The Bimota BB3 is a sport bike produced the Italian motorcycle manufacturer Bimota.

At the EICMA 2012 show, Bimota presented the BB2. First, it is a prototype intended to receive public criticism. The following year, Bimota offered the BB3, the production model.

The engine is four cylinders in line, four stroke, which is found on the BMW S1000RR. It develops 193 hp at 13000 rpm for a torque of 11.2 mkg at 9750 rpm. This engine is enclosed by a frame whose principle is identical to that of the Bimota DB8, namely a tubular trellis on the front part connected to two plates in aluminum on both sides. Braking is ensured by Brembo, thanks to two discs 320 mm in diameter at the front, bitten by four-piston radial calipers, and a simple disc of 220 mm in diameter at the back, clamped by a double piston caliper. The BB3 is equipped with an ABS. The 43 mm inverted telescopic fork and the mono shock are signed by Öhlins. The forged aluminum rim s come from the OZ Racing catalog. The exhaust is supplied by Arrow.

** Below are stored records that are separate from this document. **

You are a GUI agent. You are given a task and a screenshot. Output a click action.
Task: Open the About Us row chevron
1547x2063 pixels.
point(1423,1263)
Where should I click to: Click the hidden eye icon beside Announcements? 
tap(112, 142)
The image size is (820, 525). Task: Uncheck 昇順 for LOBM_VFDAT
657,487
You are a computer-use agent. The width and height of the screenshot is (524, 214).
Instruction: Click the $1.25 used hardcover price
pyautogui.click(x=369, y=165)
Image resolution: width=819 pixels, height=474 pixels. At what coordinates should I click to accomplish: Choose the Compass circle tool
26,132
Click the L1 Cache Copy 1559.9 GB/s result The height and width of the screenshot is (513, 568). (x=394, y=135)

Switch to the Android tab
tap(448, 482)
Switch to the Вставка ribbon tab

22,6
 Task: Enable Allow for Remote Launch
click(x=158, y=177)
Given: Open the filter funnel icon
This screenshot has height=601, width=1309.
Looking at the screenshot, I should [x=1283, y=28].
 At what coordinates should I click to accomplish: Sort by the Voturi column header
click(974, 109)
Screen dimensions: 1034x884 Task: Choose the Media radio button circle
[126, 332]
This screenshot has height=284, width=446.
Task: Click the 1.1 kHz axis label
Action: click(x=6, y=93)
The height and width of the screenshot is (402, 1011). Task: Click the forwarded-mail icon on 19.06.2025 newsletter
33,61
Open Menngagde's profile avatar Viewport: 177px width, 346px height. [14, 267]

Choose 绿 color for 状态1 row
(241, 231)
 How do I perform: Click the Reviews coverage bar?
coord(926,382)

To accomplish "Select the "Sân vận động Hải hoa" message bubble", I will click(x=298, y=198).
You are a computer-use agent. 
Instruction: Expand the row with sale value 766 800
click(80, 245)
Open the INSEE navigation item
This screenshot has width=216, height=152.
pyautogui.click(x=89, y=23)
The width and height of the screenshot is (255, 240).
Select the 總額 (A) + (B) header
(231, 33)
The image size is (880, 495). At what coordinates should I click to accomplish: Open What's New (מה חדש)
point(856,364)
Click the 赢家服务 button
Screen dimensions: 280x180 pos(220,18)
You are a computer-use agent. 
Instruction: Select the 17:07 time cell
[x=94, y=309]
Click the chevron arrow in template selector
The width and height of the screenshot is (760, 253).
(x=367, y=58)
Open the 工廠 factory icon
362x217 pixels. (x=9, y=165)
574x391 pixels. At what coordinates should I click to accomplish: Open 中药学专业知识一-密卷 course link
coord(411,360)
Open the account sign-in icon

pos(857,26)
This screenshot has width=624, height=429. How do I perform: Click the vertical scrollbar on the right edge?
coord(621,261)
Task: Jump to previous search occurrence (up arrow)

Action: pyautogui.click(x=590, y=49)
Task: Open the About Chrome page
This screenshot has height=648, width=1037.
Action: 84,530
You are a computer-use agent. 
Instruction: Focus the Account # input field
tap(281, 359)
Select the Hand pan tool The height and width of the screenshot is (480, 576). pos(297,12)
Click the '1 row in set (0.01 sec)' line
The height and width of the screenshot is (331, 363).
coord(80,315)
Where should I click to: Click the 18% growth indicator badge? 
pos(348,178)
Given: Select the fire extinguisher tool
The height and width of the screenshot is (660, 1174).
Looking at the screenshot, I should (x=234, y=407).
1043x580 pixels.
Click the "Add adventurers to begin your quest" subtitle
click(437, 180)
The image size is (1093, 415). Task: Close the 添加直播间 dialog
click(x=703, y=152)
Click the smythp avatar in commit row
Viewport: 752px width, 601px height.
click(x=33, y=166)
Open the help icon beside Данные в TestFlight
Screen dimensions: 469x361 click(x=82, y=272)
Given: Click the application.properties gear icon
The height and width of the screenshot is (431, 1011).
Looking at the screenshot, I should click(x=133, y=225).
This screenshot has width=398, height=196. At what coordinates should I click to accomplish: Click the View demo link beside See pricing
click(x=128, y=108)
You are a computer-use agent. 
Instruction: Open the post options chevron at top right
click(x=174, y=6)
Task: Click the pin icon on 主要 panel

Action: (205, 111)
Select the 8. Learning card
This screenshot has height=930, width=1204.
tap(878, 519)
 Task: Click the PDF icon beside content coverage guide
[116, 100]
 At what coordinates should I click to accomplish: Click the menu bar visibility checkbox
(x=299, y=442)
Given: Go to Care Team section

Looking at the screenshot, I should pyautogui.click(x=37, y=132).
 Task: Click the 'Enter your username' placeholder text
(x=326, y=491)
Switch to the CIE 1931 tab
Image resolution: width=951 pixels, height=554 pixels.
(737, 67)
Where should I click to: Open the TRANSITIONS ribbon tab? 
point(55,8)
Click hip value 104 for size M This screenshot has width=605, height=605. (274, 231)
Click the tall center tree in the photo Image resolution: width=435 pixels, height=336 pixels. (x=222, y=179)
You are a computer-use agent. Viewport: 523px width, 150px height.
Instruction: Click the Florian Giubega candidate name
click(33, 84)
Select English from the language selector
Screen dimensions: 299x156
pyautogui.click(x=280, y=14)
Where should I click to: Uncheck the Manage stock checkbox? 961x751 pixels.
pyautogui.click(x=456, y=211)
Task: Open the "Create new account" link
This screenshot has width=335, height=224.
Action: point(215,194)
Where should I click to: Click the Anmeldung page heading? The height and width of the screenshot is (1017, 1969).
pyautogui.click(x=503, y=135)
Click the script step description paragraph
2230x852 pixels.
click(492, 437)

From the end of 2015, Bimota offers the BB3 as a kit, to be assembled. The purchaser must obtain the motor and the electronic wiring from an S1000RR. The parts come from machines intended to certify participation in Superbike in 2014, which could not receive an engine. The BB3 is presented in a white, red and black livery but it can be only white and black or completely black. It can also be covered with white, red, black and green paint on the limited edition T Tropheo wanted by the English importer to celebrate the commitment to the Tourist Trophy.